Speech emotion recognition is a challenging task in speech processing field. For this reason, feature extraction process has a crucial importance to demonstrate and process the speech signals. In this work, we represent a model, which feeds raw audio files directly into the deep neural networks without any feature extraction stage for the recognition of emotions utilizing six different data sets, EMO-DB, RAVDESS, TESS, CREMA, SAVEE, and TESS+RAVDESS. To demonstrate the contribution of proposed model, the performance of traditional feature extraction techniques namely, mel-scale spectogram, mel-frequency cepstral coefficients, are blended with machine learning algorithms, ensemble learning methods, deep and hybrid deep learning techniques. Support vector machine, decision tree, naive Bayes, random forests models are evaluated as machine learning algorithms while majority voting and stacking methods are assessed as ensemble learning techniques. Moreover, convolutional neural networks, long short-term memory networks, and hybrid CNN- LSTM model are evaluated as deep learning techniques and compared with machine learning and ensemble learning methods. To demonstrate the effectiveness of proposed model, the comparison with state-of-the-art studies are carried out. Based on the experiment results, CNN model excels existent approaches with 95.86% of accuracy for TESS+RAVDESS data set using raw audio files, thence determining the new state-of-the-art. The proposed model performs 90.34% of accuracy for EMO-DB with CNN model, 90.42% of accuracy for RAVDESS with CNN model, 99.48% of accuracy for TESS with LSTM model, 69.72% of accuracy for CREMA with CNN model, 85.76% of accuracy for SAVEE with CNN model in speaker-independent audio categorization problems.

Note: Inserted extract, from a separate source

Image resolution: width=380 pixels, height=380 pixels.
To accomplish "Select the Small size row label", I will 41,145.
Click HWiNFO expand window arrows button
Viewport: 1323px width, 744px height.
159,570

翻译：语音情感识别是语音处理领域的一项具有挑战性的任务。因此，特征提取过程对于表示和处理语音信号具有至关重要的地位。本研究提出了一种模型，该模型将原始音频文件直接输入深度神经网络，无需任何特征提取阶段，利用EMO-DB、RAVDESS、TESS、CREMA、SAVEE和TESS+RAVDESS六个不同数据集进行情感识别。为验证所提模型的贡献，将传统特征提取技术（即梅尔频谱图、梅尔频率倒谱系数）与机器学习算法、集成学习方法、深度及混合深度学习技术相结合。机器学习算法评估了支持向量机、决策树、朴素贝叶斯和随机森林模型；集成学习技术则评估了多数投票法和堆叠法。此外，深度学习技术评估了卷积神经网络、长短期记忆网络及混合CNN-LSTM模型，并与机器学习和集成学习方法进行了比较。为展示所提模型的有效性，与当前最先进的研究进行了对比。实验结果表明，CNN模型在使用TESS+RAVDESS数据集的原始音频文件时，准确率达到95.86%，超越了现有方法，确立了新的最优性能。在说话人无关的音频分类任务中，所提模型在EMO-DB数据集上采用CNN模型达到90.34%准确率，在RAVDESS数据集上采用CNN模型达到90.42%准确率，在TESS数据集上采用LSTM模型达到99.48%准确率，在CREMA数据集上采用CNN模型达到69.72%准确率，在SAVEE数据集上采用CNN模型达到85.76%准确率。